Comments on Recommendations

Recommendation 1 focuses on enhanced modeling of the risks taken by the PSW. Management agrees that reviewing the leveraging of PSW across its facilities can enhance efficiency and the use of IDA’s capital. In support of this effort, MIGA already provides a service to IDA’s financial counterparts by modeling loss reserves for each contract with MGF first-loss support, as outlined in the signed agreement. MIGA both provides the necessary information for the modeling exercise and performs it on behalf of IDA. This arrangement was established because IDA’s financial counterpart, responsible for other loan loss provisioning computations, relies on MIGA’s unique expertise and tools for calculating loss provisioning for Political Risk Insurance risks. MIGA is pleased to assist IDA with any additional analysis required to further enhance risk assessment.
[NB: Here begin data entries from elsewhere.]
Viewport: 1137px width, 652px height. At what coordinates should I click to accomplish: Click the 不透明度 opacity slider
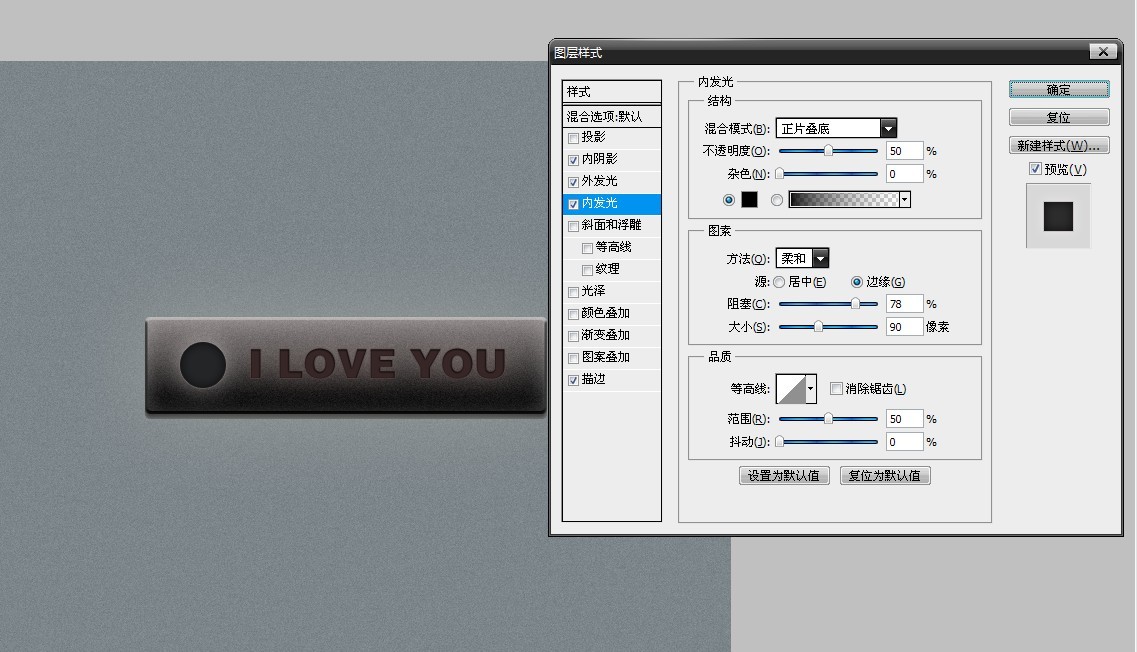[828, 151]
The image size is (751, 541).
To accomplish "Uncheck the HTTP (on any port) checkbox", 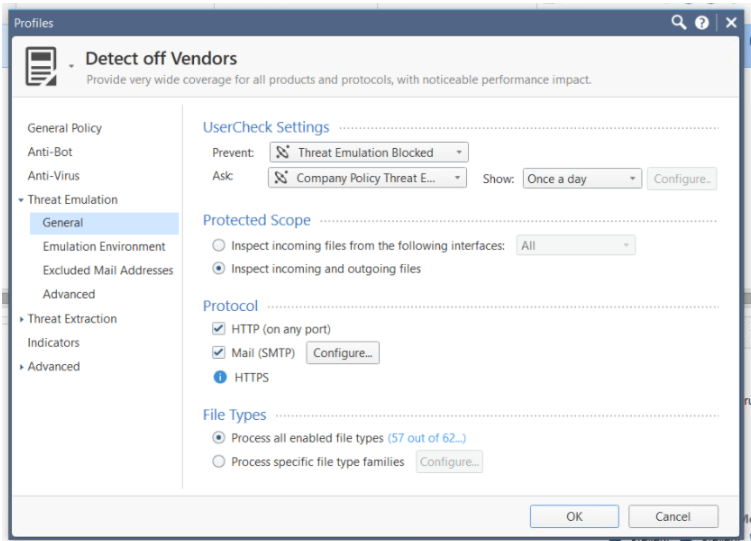I will tap(218, 328).
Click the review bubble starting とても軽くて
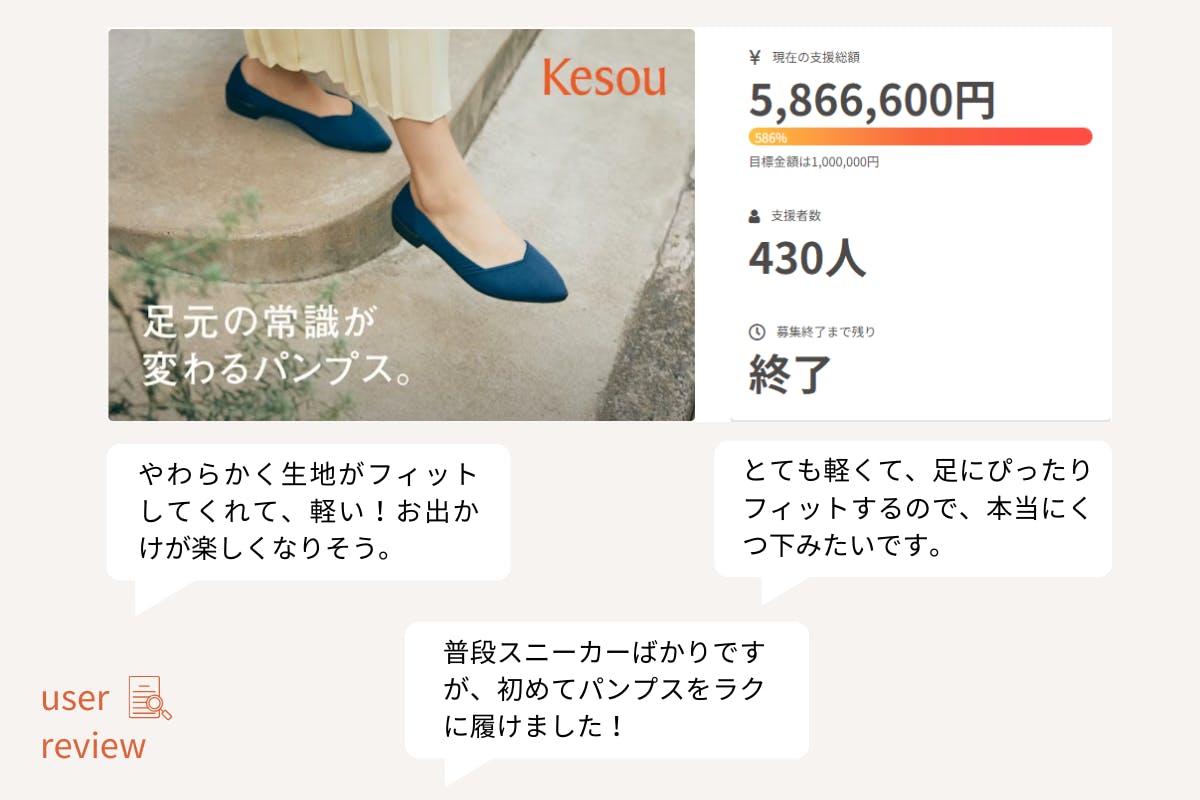 (x=912, y=508)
Recommendation 2 is centered on the assessment and reporting of financial results to Bank Group management and the Board. MIGA recognizes the importance of financial management reports that specifically cover the PSW for providing a comprehensive perspective across the Bank Group. MIGA is fully committed to working closely across the Bank Group to improve collective reporting. MIGA already provides PSW-related financial data to IDA’s reporting of PSW activities under an agreed framework and stands ready to provide any additional information that may be necessary if any gaps are identified in the context of the proposed comprehensive reporting. Management will work across the three institutions on the reporting details and responsibilities for implementing this recommendation as part of the Management Action Record process.